About this exercise:
Your output should be exactly the lines from the one containing "Screen dimensions: 1456x819" through the final line of the following data, please, with no pictures.

(Pixel coordinate grounding data)

··········

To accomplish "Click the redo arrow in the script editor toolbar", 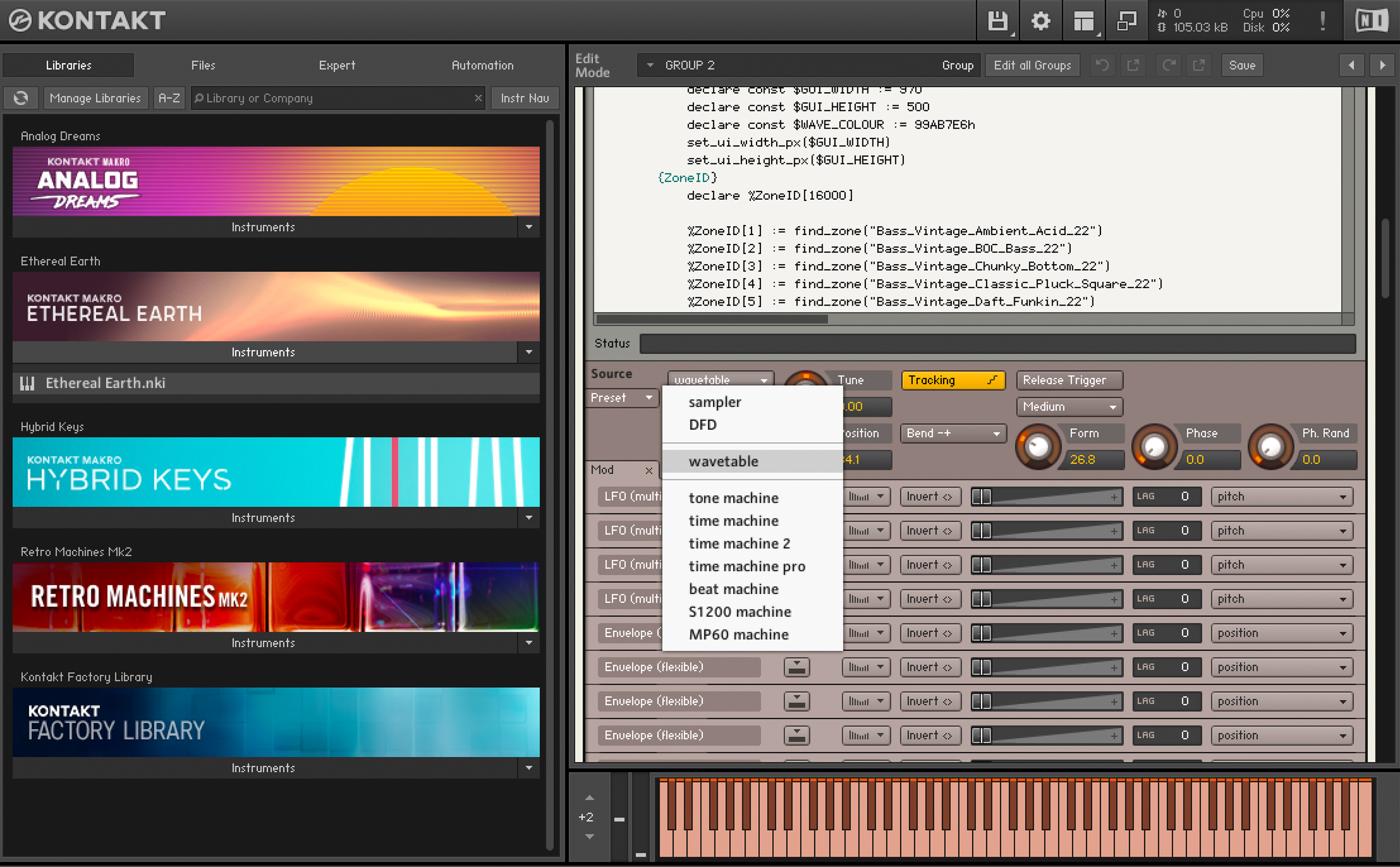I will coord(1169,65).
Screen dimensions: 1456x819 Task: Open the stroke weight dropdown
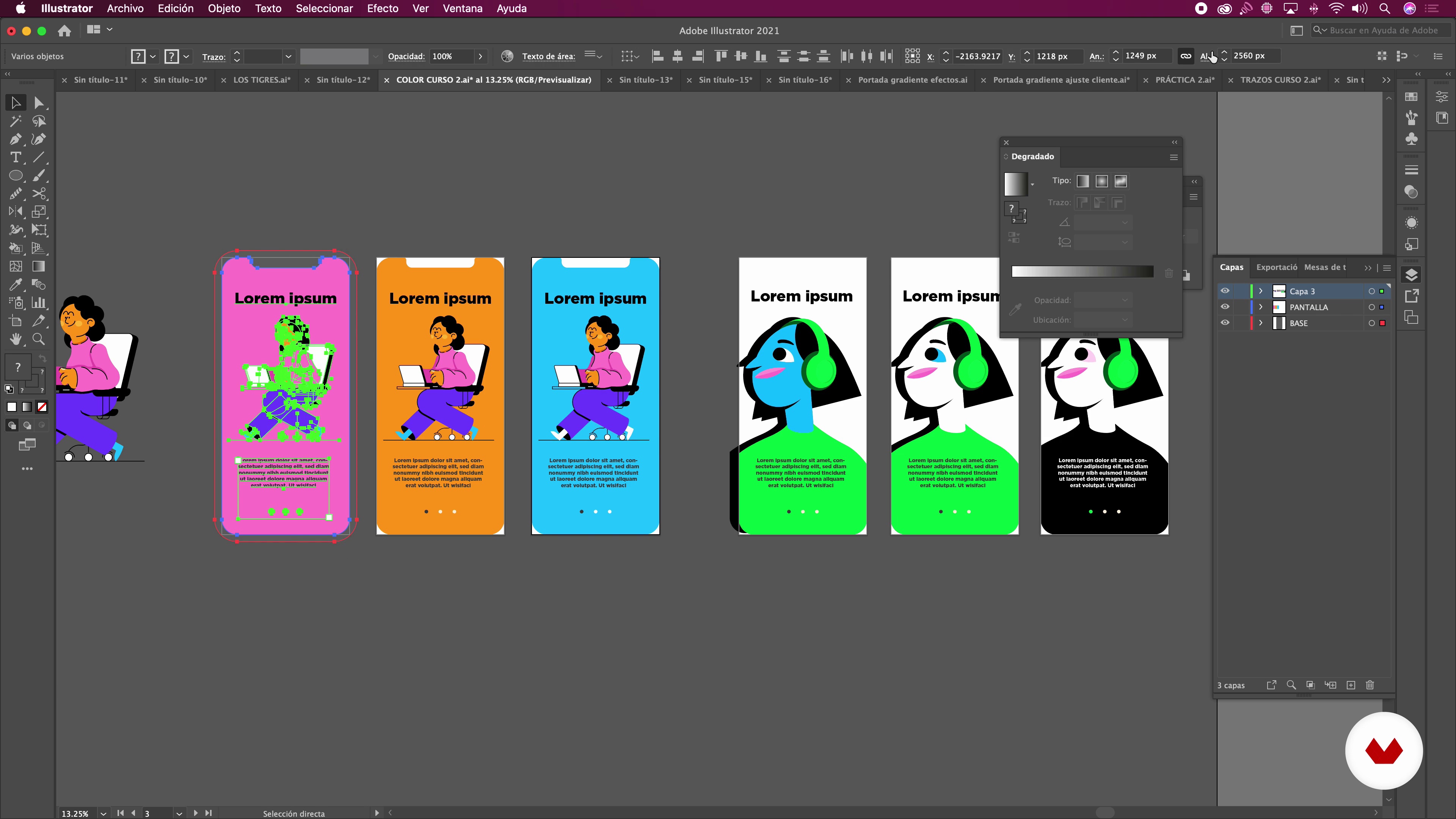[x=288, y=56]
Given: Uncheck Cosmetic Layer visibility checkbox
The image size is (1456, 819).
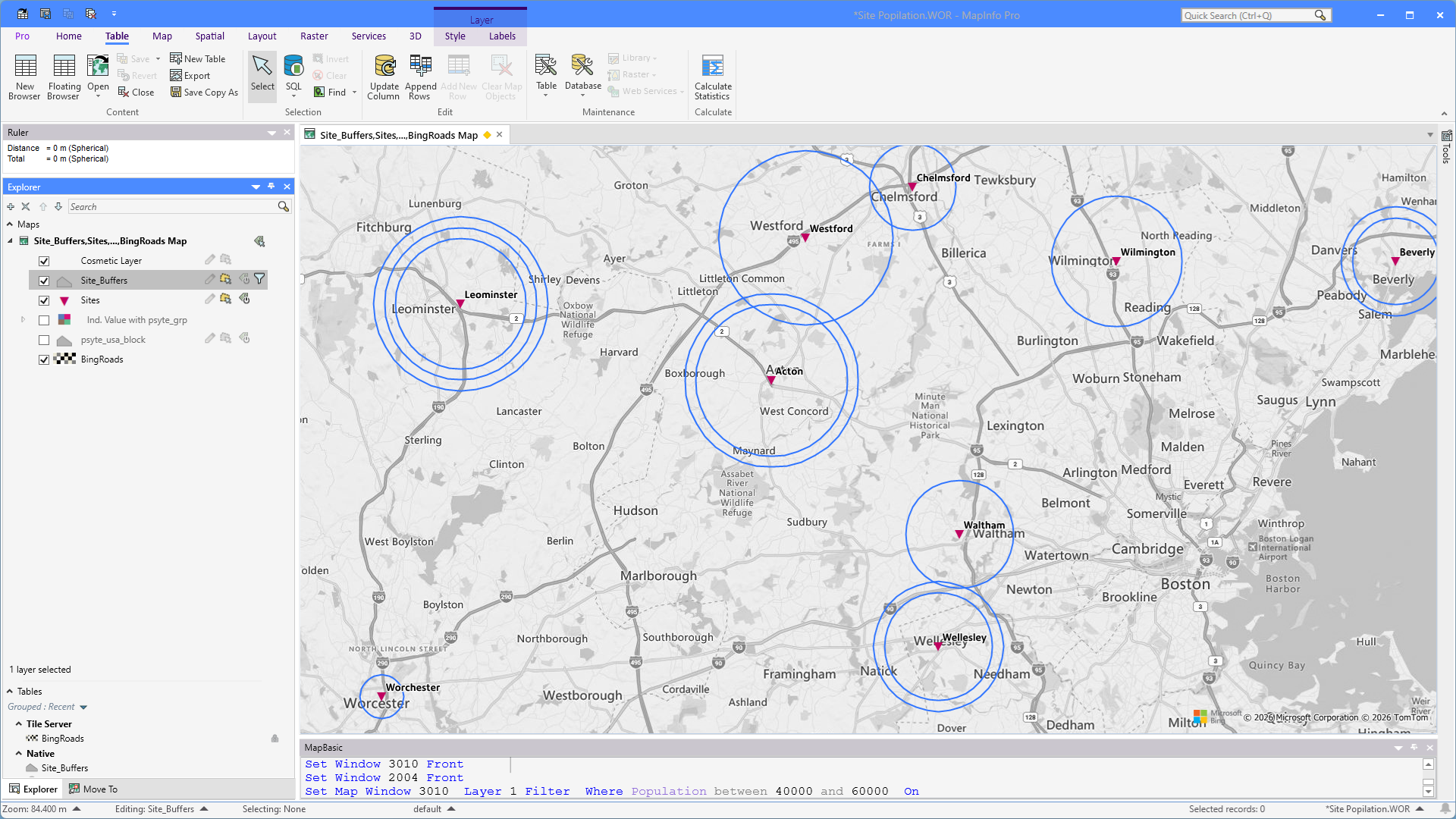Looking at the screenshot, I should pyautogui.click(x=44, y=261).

··········

Response area:
Screen dimensions: 1456x819 Task: Open the stroke weight dropdown
[x=288, y=56]
Given: Uncheck Cosmetic Layer visibility checkbox
The image size is (1456, 819).
Looking at the screenshot, I should pyautogui.click(x=44, y=261).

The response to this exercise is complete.